This was the startling letter that threw Rosalind into a fit of angry hysterics.
“The game is lost to me, I feel it, I know it! Oh, why did I let him go away from me over there, where those two scheming wretches were sure to nab him? Why didn’t I insist on an immediate marriage, so as to go with him? I was a fool letting him out of my sight as I did!”

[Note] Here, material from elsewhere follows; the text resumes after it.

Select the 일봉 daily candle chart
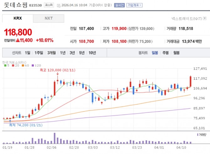[155, 53]
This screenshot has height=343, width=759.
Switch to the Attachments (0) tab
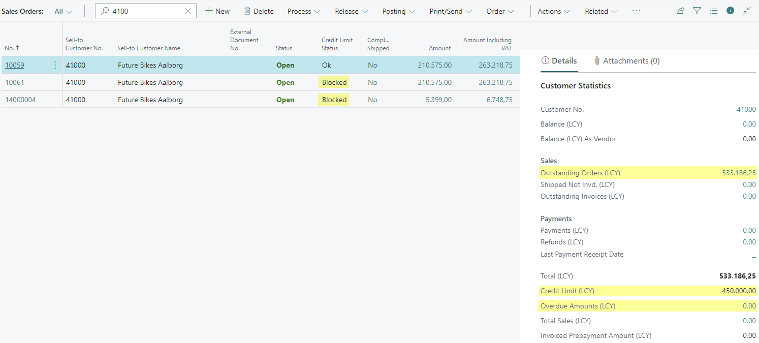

“Rosalind, your fears are groundless. Nothing but some glaring fault in yourself would prevent the marriage, and I tremble over this flirtation with Adrian Vance if it even gets to his knowledge. You go too far, indeed, my dear.”
“Quit preaching, for Heaven’s sake; you drive me mad!” Rosalind cried angrily. “I shall flirt all I like, and with whom I like, for when I am tied down in wedlock with old Moneybags I shall have to be so proper I shall die of dreariness!”
When she had got over her hysterical fit, she dressed herself with care and went down to her guests, where Adrian Vance always flew to attend to her lightest wish. When they got away by themselves, presently, in a shaded alcove behind the curtain, she said carelessly:
“I have just had a letter from the senator, and the poor old man has had smallpox in a dreadful form. I am wondering if he will be so pitted as to make him more homely than he was before?”
“I hope he may be rendered so hideous that you will break the engagement on sight,” he responded passionately.
“Ah, Adrian, I wish he had your good looks along with his millions. Then I should be happy, indeed.”
He seized her white, jeweled hand in a crushing pressure.
“Ah, Rosalind, why are you so cruel when I love you so well and you pretend that you return it? Let that old man go, and give yourself to me.”